A block of data:
◆ ◆ ◆

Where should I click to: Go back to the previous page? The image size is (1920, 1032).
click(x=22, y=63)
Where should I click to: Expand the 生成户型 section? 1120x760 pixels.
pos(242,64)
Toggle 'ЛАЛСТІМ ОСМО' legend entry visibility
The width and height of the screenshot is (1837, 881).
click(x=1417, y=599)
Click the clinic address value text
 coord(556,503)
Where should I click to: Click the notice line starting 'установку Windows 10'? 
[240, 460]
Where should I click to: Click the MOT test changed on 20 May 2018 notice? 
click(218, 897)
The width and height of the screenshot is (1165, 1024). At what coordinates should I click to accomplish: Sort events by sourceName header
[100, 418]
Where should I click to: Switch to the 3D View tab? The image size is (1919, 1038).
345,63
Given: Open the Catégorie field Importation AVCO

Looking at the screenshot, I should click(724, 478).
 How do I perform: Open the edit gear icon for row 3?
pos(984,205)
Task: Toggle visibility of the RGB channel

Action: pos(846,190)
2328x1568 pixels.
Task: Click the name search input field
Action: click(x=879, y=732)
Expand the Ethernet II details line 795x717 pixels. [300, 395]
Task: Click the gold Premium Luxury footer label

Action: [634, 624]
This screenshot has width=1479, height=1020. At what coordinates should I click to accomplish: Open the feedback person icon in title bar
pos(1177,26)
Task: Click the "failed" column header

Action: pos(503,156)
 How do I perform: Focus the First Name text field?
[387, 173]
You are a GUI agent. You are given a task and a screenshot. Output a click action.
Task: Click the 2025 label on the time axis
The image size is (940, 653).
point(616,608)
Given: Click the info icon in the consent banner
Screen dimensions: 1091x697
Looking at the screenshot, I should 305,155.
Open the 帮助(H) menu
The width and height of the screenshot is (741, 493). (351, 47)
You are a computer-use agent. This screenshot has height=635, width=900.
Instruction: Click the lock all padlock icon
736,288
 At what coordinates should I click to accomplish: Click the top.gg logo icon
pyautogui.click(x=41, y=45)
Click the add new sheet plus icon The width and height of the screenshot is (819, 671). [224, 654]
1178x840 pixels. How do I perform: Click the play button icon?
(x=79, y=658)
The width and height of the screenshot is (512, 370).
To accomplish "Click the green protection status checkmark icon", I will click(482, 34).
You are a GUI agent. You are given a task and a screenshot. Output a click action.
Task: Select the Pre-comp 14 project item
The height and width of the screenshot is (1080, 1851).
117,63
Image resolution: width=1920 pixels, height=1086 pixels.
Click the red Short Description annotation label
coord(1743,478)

◆ ◆ ◆

Exercise goal:
Copy out the rows of the block above without any changes, starting at the line that contains "The width and height of the screenshot is (1165, 1024)." and ending at the line that contains "pos(984,205)", with both of those lines included.

Task response:
The width and height of the screenshot is (1165, 1024). At what coordinates should I click to accomplish: Sort events by sourceName header
[100, 418]
Where should I click to: Switch to the 3D View tab? The image size is (1919, 1038).
345,63
Given: Open the Catégorie field Importation AVCO

Looking at the screenshot, I should click(724, 478).
 How do I perform: Open the edit gear icon for row 3?
pos(984,205)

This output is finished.